> **Tasks to perform**
**1.** Could you reproduce the part of the basketball player prediction paper that opens with the words containing "1University of Pennsylvania" and closes with "with scene activities.", copying it word for word?
**2.** In the basketball player prediction paper, how far into the future are players' location and gaze direction predicted?
**3.** Pick up the basketball player prediction paper after its last sentence and continue it.

Predicting Behaviors of Basketball Players from First Person Videos

1Shan Su, 2Jung Pyo Hong, 1Jianbo Shi, and 3Hyun Soo Park

1University of Pennsylvania
2Korea Advanced Institute of Science & Technology
3University of Minnesota

Figure 1: We predict basketball players future location and gaze direction up to 5 seconds. The first column and top row: a comparison between the predicted trajectories with gaze directions in blue with ground truth trajectory in red. First column and bottom row: a comparison between the predicted joint attention in green with the ground truth joint attention in orange. Second column: a comparison between a target sequence (odd rows) and the retrieved sequence (even rows). The retrieved sequence has similar social configuration as time evolves. The predicted joint attention are projected onto the target sequence to validate the prediction. The joint attention agrees with scene activities. 


This paper presents a method to predict the future movements (location and gaze direction) of basketball players as a whole from their first person videos. The predicted behaviors reflect an individual physical space that affords to take the next actions while conforming to social behaviors by engaging to joint attention. Our key innovation is to use the 3D reconstruction of multiple first person cameras to automatically annotate each other's visual semantics of social configurations.

> **Study material**
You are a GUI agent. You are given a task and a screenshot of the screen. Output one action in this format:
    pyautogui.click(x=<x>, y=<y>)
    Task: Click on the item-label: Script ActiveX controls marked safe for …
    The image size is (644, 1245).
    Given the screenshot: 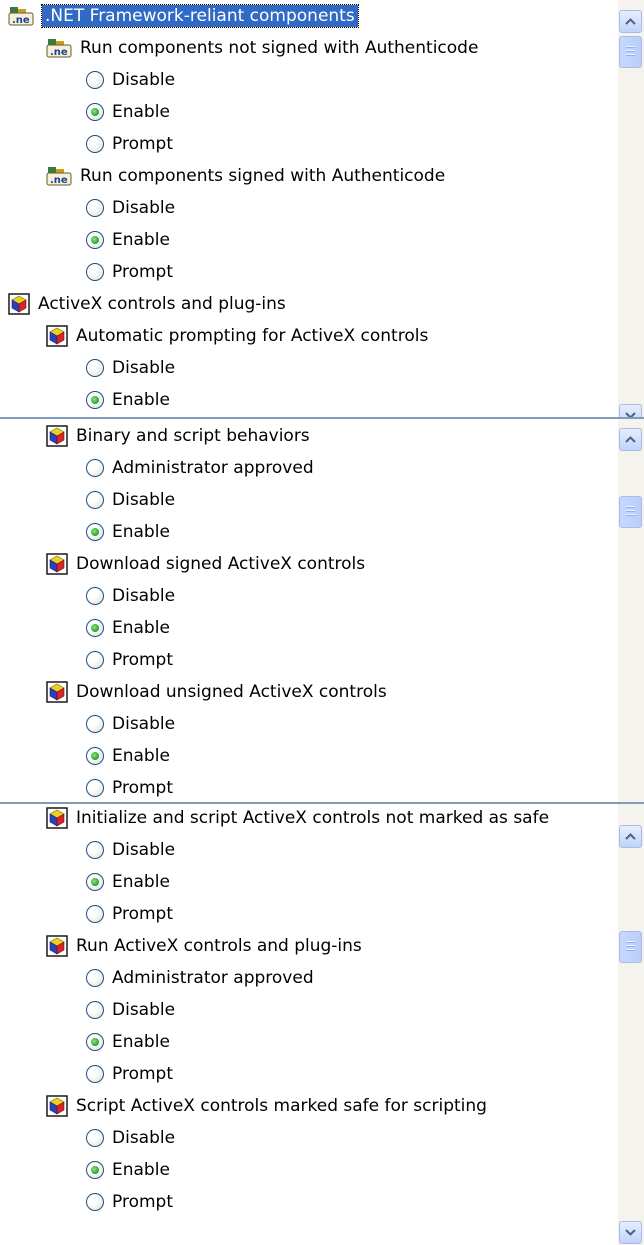 What is the action you would take?
    pyautogui.click(x=282, y=1106)
    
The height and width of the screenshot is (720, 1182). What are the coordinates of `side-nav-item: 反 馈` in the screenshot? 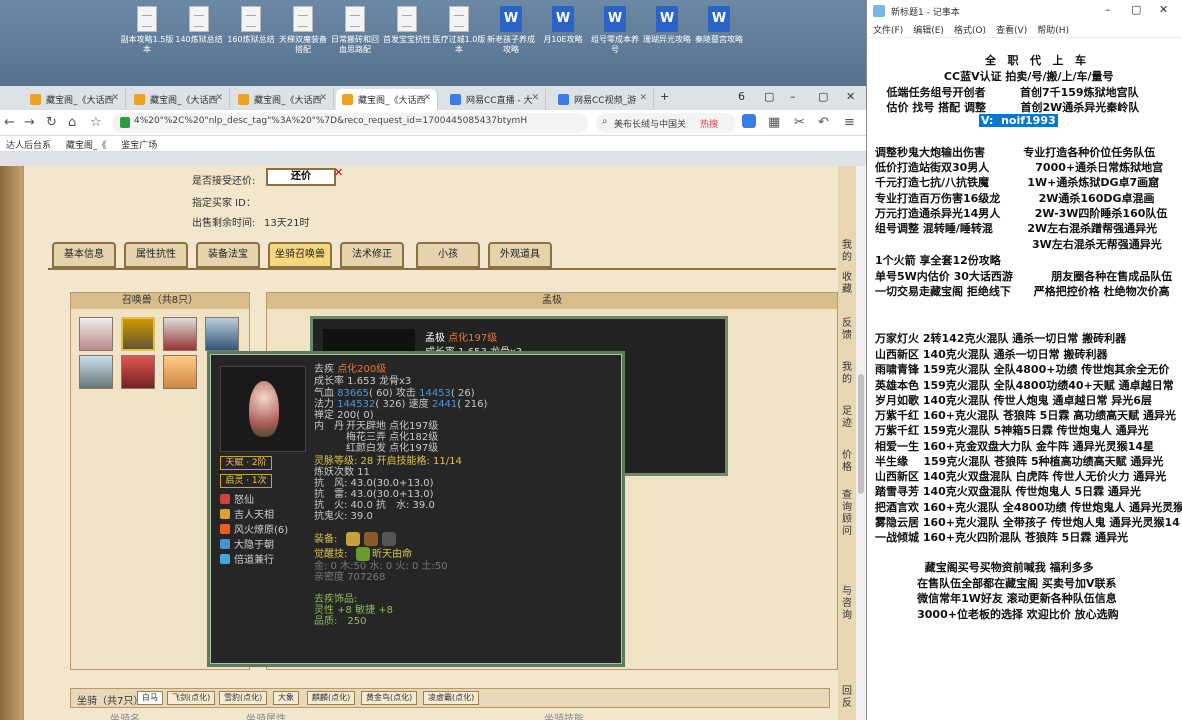 It's located at (847, 330).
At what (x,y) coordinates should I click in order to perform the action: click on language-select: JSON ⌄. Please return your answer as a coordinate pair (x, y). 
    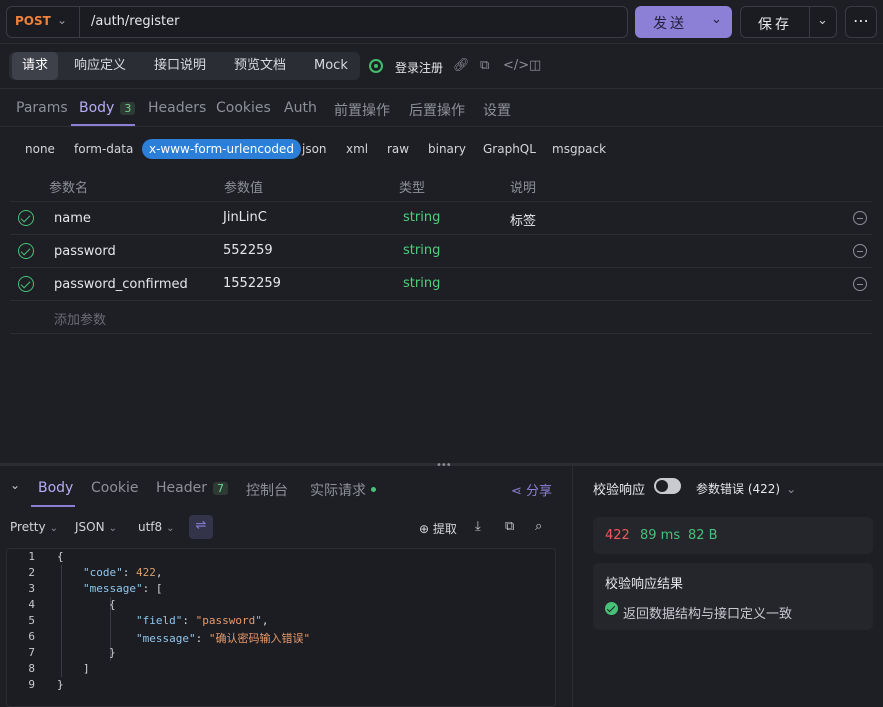
    Looking at the image, I should click on (96, 527).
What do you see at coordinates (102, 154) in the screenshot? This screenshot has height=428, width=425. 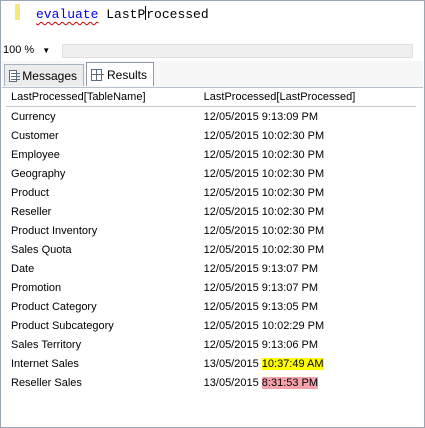 I see `cell-table-name: Employee` at bounding box center [102, 154].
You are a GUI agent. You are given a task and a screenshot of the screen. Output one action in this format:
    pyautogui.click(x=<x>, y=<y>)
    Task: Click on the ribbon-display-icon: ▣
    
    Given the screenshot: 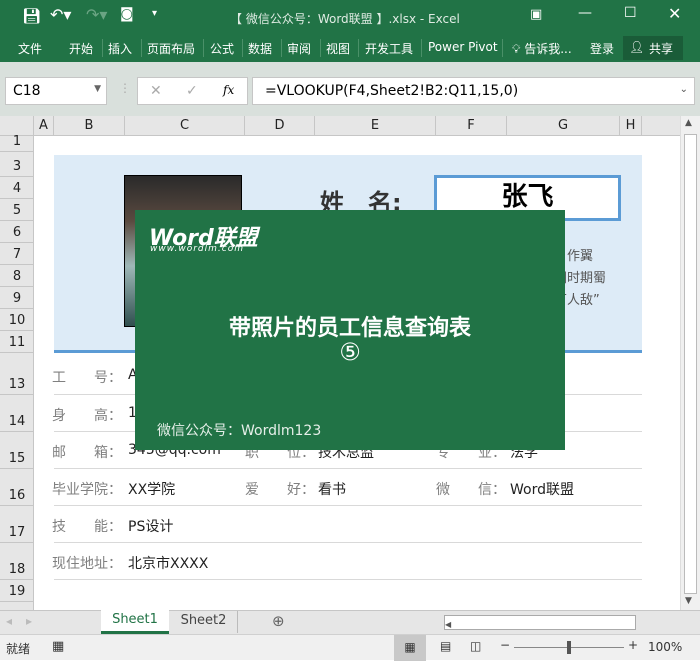 What is the action you would take?
    pyautogui.click(x=536, y=14)
    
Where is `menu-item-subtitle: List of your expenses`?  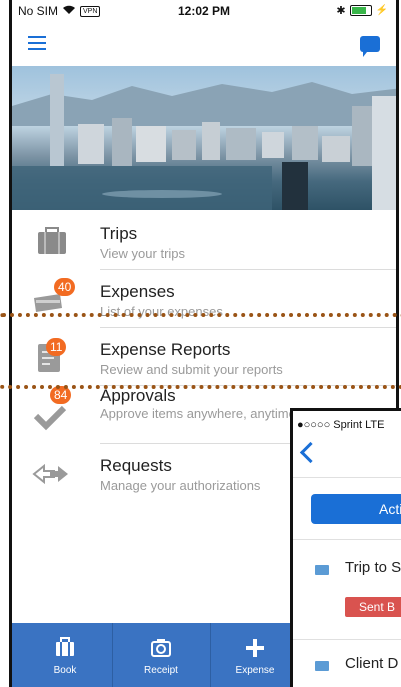
menu-item-subtitle: List of your expenses is located at coordinates (162, 312).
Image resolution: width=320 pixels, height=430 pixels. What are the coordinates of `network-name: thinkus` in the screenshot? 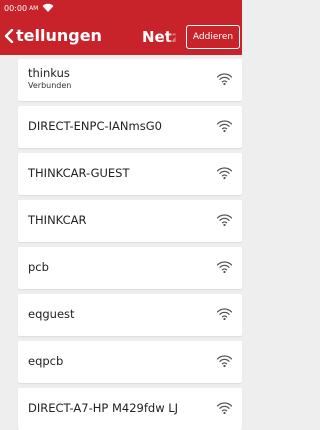 It's located at (49, 73).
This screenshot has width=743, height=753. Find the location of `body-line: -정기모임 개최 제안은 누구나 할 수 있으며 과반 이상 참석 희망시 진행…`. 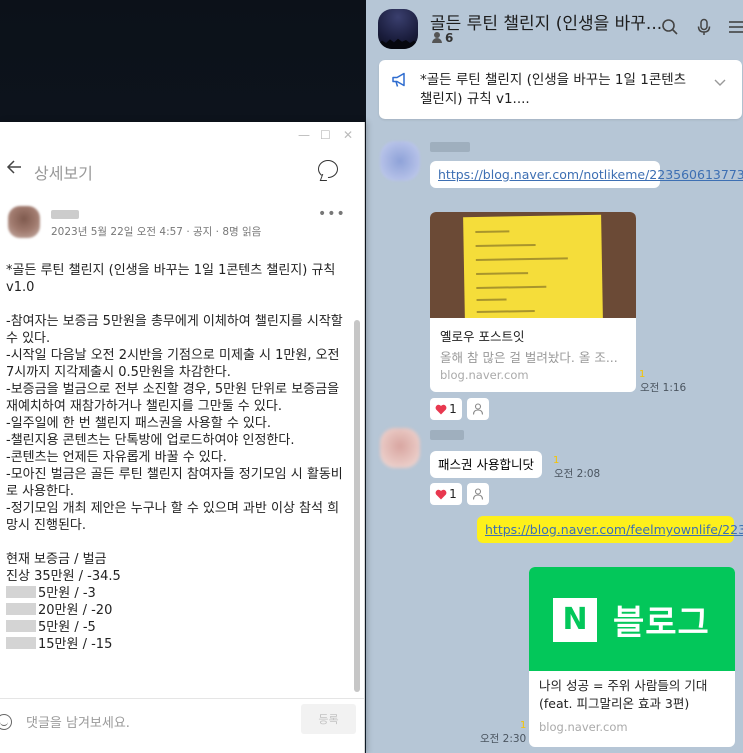

body-line: -정기모임 개최 제안은 누구나 할 수 있으며 과반 이상 참석 희망시 진행… is located at coordinates (173, 517).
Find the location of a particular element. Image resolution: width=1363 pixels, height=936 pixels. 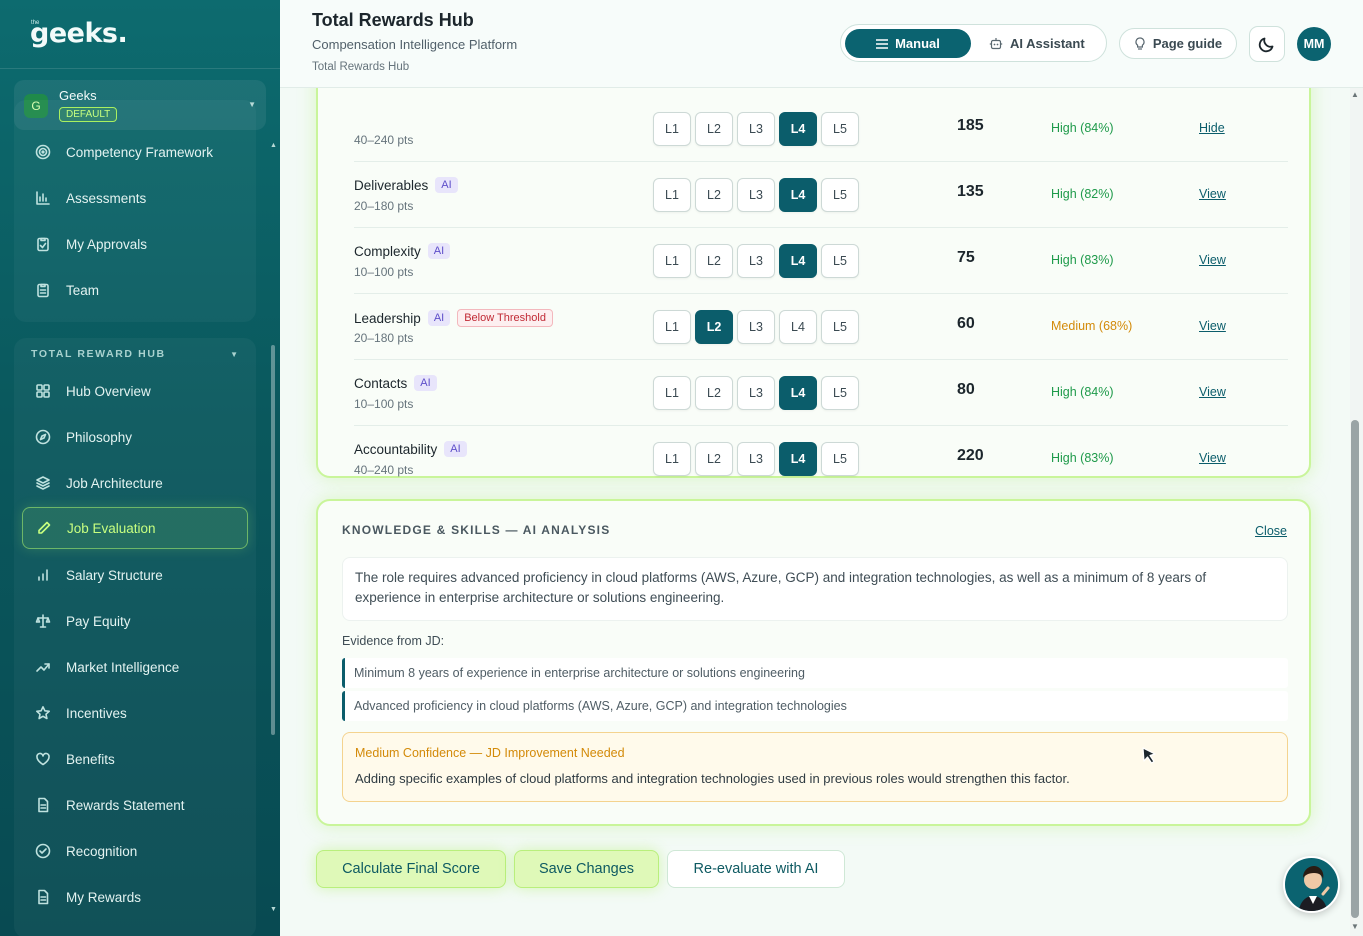

factor-range: 40–240 pts is located at coordinates (384, 140).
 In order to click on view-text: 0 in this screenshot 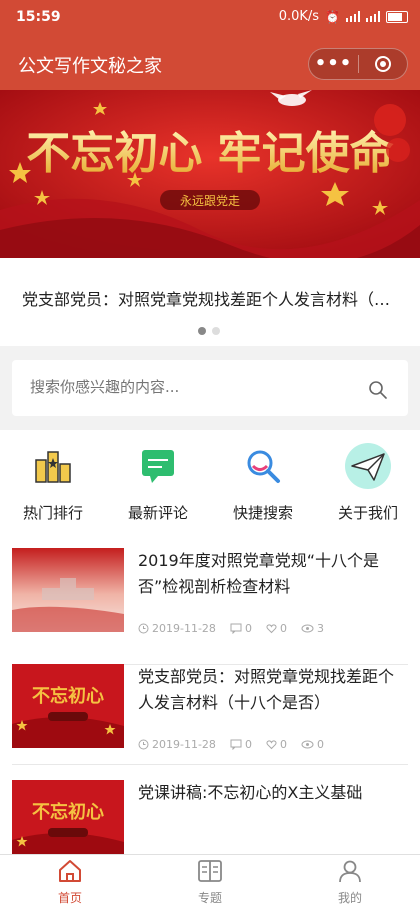, I will do `click(320, 744)`.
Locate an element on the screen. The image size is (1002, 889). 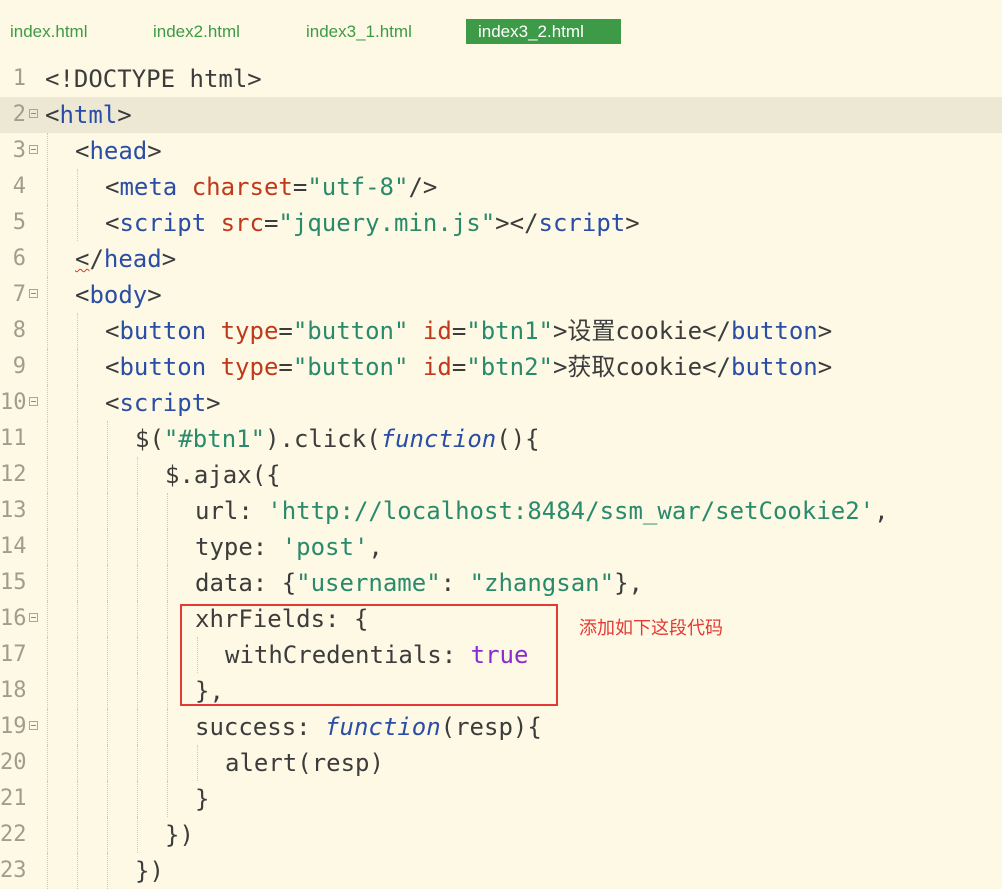
code-token: / is located at coordinates (96, 259).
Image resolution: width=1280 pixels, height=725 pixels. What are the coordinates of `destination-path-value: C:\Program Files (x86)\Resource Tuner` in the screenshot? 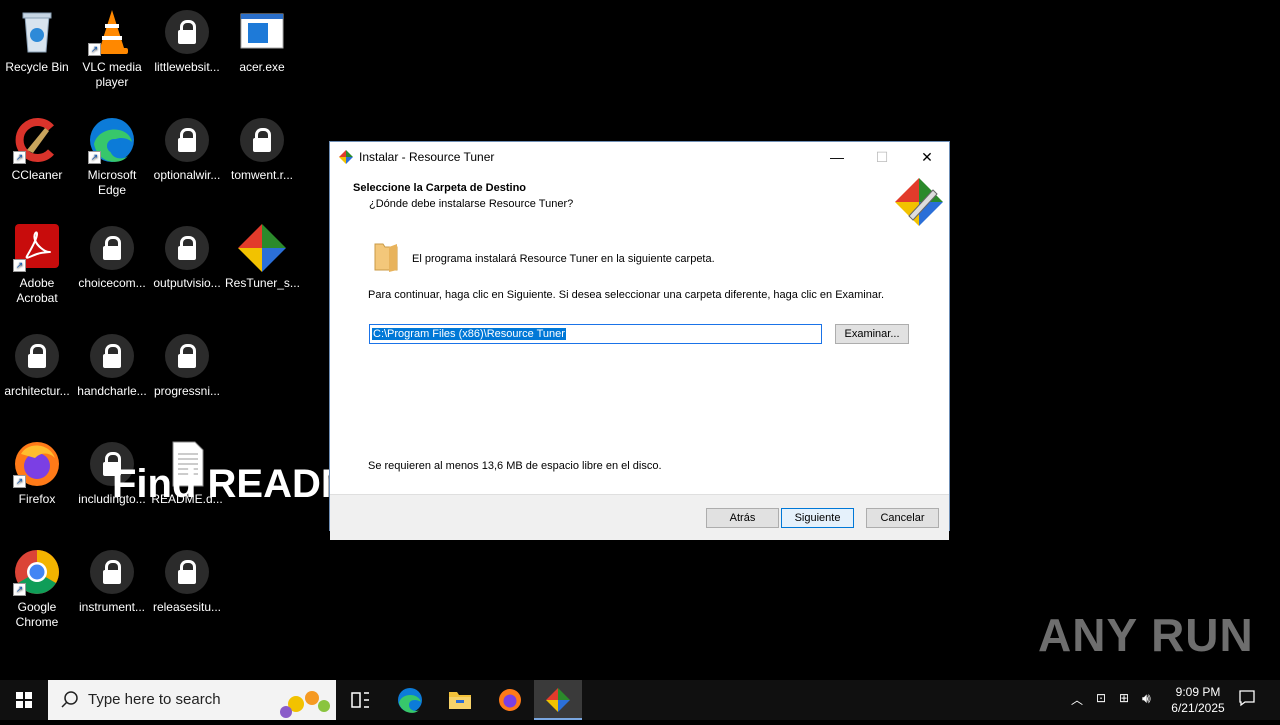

> **Answers for the tasks**
**1.**
1University of Pennsylvania
2Korea Advanced Institute of Science & Technology
3University of Minnesota

Figure 1: We predict basketball players future location and gaze direction up to 5 seconds. The first column and top row: a comparison between the predicted trajectories with gaze directions in blue with ground truth trajectory in red. First column and bottom row: a comparison between the predicted joint attention in green with the ground truth joint attention in orange. Second column: a comparison between a target sequence (odd rows) and the retrieved sequence (even rows). The retrieved sequence has similar social configuration as time evolves. The predicted joint attention are projected onto the target sequence to validate the prediction. The joint attention agrees with scene activities.

**2.** Up to 5 seconds.

**3.**
We leverage two learning signals uniquely embedded in first person videos. Individually, a first person video records the visual semantics of a spatial and social layout around a person that allows associating with past similar situations. Collectively, first person videos follow joint attention that can link the individuals to a group. 

We learn the egocentric visual semantics of group movements using a Siamese neural network to retrieve future trajectories. We consolidate the retrieved trajectories from all players by maximizing a measure of social compatibility---the gaze alignment towards joint attention predicted by their social formation, where the dynamics of joint attention is learned by a long-term recurrent convolutional network. This allows us to characterize which social configuration is more plausible and predict future group trajectories.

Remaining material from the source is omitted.